The use of polylactic acid injections (New-fill) for treating facial lipoatrophy has attracted considerable interest. Polylactic acid is a biocompatible, bioabsorbable synthetic polymer belonging to the family of aliphatic polyesters. Polylactic acid implants have been used safely in a variety of clinical applications since the mid-1990s in a range of medical and surgical applications (rheumatology, reconstructive traumatology). It stimulates fibroblasts to produce collagen and thus is not really a "filler”. It is hypoallergenic and biodegradable over the course of about 2 years, so it does not trigger the chronic inflammatory reactions that may accompany silicone injections. It takes 3-5 sessions for moderate facial wasting, and 6-7 for severe facial wasting. A significant increase in the median total cutaneous thickness of greater than 10 mm has been observed with this treatment in the majority of patients. Bruising and local skin infections are the main adverse effects. Some patients may develop non-visible subcutaneous micronodules.

Conclusion
The impact of facial lipoatrophy on self-image and self-esteem is devastating for the HIV infected patient. The aetiology of fat redistribution is multifactorial and overlapping and cannot be ascribed to any single agent. Antiretroviral agents are only part of the problem. Factors related to HIV disease, immune reconstitution, and direct effect of antiretrovirals may all play a role. As morphologic changes can occur on any regimen, it is not surprising that attempts to manage lipodystrophy by modifying the antiretroviral regimen have had only limited success. Lipodystrophy and lipoatrophy can occur in the absence of NRTIs or in the absence of PIs, thus, neither class of agent is necessary for or exclusively causative of the syndrome. Switching from a PI-based regimen may improve metabolic parameters, but effects on fat maldistribution are less clear.
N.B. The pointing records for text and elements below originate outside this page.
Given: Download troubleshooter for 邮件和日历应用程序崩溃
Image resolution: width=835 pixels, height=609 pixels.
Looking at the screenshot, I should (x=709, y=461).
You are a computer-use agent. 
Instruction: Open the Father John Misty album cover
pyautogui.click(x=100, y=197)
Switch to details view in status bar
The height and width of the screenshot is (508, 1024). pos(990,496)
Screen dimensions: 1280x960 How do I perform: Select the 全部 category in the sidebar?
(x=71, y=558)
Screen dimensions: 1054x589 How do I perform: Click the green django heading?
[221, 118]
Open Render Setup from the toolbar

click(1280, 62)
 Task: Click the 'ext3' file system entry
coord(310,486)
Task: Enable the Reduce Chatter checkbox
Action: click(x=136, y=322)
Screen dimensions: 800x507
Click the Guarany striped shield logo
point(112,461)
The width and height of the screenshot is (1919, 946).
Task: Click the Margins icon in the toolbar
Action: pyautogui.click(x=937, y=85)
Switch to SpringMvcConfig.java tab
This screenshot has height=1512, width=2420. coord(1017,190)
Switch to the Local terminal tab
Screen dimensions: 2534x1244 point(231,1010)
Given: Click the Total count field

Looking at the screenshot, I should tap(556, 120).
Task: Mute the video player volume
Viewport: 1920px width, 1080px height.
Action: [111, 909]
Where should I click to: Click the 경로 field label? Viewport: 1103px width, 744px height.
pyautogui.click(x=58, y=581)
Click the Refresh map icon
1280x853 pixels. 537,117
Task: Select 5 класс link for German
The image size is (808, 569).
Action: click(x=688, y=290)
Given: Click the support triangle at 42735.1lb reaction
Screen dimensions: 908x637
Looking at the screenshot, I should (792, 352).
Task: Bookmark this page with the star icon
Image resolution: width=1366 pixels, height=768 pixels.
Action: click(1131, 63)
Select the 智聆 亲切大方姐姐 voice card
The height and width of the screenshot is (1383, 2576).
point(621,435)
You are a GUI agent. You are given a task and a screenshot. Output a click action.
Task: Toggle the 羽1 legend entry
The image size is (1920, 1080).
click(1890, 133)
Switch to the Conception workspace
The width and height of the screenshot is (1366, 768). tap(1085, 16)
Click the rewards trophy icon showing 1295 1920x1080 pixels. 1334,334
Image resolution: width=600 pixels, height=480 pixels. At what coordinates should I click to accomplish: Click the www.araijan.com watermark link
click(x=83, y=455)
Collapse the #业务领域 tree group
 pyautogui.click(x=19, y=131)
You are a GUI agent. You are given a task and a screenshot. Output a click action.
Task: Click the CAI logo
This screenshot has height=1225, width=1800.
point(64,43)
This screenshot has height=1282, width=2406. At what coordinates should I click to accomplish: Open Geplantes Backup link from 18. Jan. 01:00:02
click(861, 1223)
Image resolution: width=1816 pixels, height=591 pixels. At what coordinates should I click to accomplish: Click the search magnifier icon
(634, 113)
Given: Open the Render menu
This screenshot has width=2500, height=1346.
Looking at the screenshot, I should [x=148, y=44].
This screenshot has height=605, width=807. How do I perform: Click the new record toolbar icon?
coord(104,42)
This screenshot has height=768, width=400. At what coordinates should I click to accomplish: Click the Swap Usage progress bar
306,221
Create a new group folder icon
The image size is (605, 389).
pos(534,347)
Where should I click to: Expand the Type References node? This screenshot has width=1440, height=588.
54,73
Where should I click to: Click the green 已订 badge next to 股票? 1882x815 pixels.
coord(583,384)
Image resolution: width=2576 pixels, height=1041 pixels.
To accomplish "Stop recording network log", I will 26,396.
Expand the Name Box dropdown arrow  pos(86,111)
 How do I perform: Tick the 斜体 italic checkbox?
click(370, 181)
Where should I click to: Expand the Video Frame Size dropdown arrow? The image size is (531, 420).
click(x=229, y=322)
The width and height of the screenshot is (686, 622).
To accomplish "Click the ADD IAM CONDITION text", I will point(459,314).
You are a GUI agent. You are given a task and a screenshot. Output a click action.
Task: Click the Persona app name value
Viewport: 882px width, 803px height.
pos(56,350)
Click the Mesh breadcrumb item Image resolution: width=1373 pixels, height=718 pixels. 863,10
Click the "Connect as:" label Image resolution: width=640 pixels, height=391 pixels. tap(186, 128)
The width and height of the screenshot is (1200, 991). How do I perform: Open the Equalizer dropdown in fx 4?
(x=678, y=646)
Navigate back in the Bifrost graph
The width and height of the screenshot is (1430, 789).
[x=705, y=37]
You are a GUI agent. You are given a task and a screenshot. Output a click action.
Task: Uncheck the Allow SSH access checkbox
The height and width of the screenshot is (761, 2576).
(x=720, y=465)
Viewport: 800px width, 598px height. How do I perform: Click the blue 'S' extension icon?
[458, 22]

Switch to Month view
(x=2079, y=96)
Given the current state of knowledge, a major question is whether the specter of lipodystrophy should affect our prescribing practices. In fact, it has played a role in the development of diverse strategies, including PI-sparing therapies, NRTI-sparing therapies, switching therapies, interrupting treatment, and treating intermittently. But hard data is not available to show that these interventions are effective. 
The efficacy, safety profile, and the simplicity of the injection schedule associated with the use of polylactic acid (New-fill) make this filling material a potentially attractive treatment that may help alleviate the psychological and social consequences of facial lipoatrophy in affected HIV-infected patients.